(LISTED RECORDS)
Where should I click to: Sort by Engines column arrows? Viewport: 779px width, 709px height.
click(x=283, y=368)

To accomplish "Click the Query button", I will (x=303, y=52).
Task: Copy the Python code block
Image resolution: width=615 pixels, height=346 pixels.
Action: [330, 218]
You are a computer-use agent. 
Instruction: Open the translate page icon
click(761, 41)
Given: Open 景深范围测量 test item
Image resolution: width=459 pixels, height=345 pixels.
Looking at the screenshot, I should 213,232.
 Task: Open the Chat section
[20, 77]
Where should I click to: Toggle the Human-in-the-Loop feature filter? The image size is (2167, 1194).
(End LISTED RECORDS)
(LISTED RECORDS)
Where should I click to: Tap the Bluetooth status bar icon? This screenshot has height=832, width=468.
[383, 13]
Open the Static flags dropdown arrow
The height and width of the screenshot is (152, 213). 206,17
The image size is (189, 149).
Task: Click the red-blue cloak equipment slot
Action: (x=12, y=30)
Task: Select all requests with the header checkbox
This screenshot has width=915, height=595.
(End LISTED RECORDS)
(LISTED RECORDS)
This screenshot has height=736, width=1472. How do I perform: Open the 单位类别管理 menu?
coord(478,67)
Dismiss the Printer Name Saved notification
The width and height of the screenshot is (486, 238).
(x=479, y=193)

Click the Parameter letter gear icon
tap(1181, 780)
(End LISTED RECORDS)
### TASK REQUIREMENTS
Look back at the entries above and repeat, unchanged, every line from the line holding "Where should I click to: Sort" through the line holding "Where should I click to: Toggle".

### EXERCISE RESULT
Where should I click to: Sort by Engines column arrows? Viewport: 779px width, 709px height.
click(x=283, y=368)

To accomplish "Click the Query button", I will (x=303, y=52).
Task: Copy the Python code block
Image resolution: width=615 pixels, height=346 pixels.
Action: [330, 218]
You are a computer-use agent. 
Instruction: Open the translate page icon
click(761, 41)
Given: Open 景深范围测量 test item
Image resolution: width=459 pixels, height=345 pixels.
Looking at the screenshot, I should 213,232.
 Task: Open the Chat section
[20, 77]
Where should I click to: Toggle the Human-in-the-Loop feature filter? The image size is (2167, 1194).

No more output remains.